Einige Komponenten können nicht vor Ort beschafft werden und müssen aus einem anderen Land oder Kontinent importiert werden. In diesem Fall müssen bei der Analyse des für den Kauf solcher Komponenten erforderlichen Betrags auch die Fracht- und Versicherungskosten berücksichtigt werden. Diese Kosten variieren stark und werden von einer Reihe von Faktoren beeinflusst wie z. B. dem Volumen und dem Gewicht der bestellten Komponenten, ob es sich um gefährliche oder hitzeempfindliche Güter handelt, der Art des Transports – zu Wasser, zu Land oder in der Luft – und der zurückgelegten Entfernung. Normalerweise richtet sich der Wert der Fracht nach dem Gewicht der Waren und nicht nach ihrem Wert. Das bedeutet, dass für technische Bauteile in der Regel höhere Frachtkosten anfallen als für Bauteile, die nicht so schwer sind, auch wenn sie von grösserem Wert sind. Hitze- und korrosionsempfindliche Bauteile können nur eingeschränkt transportiert werden und verursachen gleichzeitig höhere Frachtkosten, weil sie besonders sorgfältig verpackt und transportiert werden müssen. Bei der Kostenanalyse ist es wichtig, festzustellen, ob Frachtkosten anfallen und wie hoch der genaue Wert der Fracht ist, um sicherzustellen, dass nicht mehr Geld für den Versand des Bauteils als für das Bauteil selbst ausgegeben wird.

 

Fundierte Grundlage für Lieferantenverhandlungen dank Soll-Kosten-Analyse

Eine gute Soll-Kosten-Analyse bietet den Vorteil, bei Gesprächen mit Lieferanten eine fundierte Basis zu haben. Einkäufer:innen haben dadurch eine ungefähre Vorstellung davon, wie hoch der Marktpreis realistischerweise sein sollte. Dies ist eine ganz andere Verhandlungsgrundlage als wenn Einkaufsprofis einfach die vom Lieferanten angegebene Preiszusammensetzung akzeptieren müssen. In einer Situation zum Beispiel, in der die Kostenschätzungen der Einkäuferin oder des Einkäufers erheblich von denen des Lieferanten abweichen, ist es möglich, den Lieferanten mit Marktzahlen zu konfrontieren. Selbst wenn kein Konsens darüber besteht, lässt die Sachlage bis zu einem gewissen Grad Raum für eine Diskussion. Sollte keine Einigung zustande kommen, bleibt als weitere Lösung, auf einen anderen Lieferanten zuzugehen.
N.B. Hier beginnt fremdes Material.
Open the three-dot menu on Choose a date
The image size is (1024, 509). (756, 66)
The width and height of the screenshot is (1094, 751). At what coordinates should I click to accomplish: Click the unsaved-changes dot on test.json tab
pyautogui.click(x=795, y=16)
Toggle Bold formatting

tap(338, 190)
Meine Erfahrung hat gezeigt, dass es ohnehin am besten ist, Angebote von mehreren Lieferanten einzuholen, um die einzelnen Marktprognosen zu vergleichen und die bestmögliche Entscheidung für die Organisation zu treffen. Wenn ein Unternehmen beispielsweise mit drei unabhängigen Lieferanten zusammenarbeitet und nach Einholung der Angebote feststellt, dass keiner von ihnen die «realen Einkaufspreise» erreicht, kann es einen weiteren Lieferanten ins Spiel bringen, um den Wettbewerb zu verschärfen. Das kommt letztlich dem Unternehmen zugute.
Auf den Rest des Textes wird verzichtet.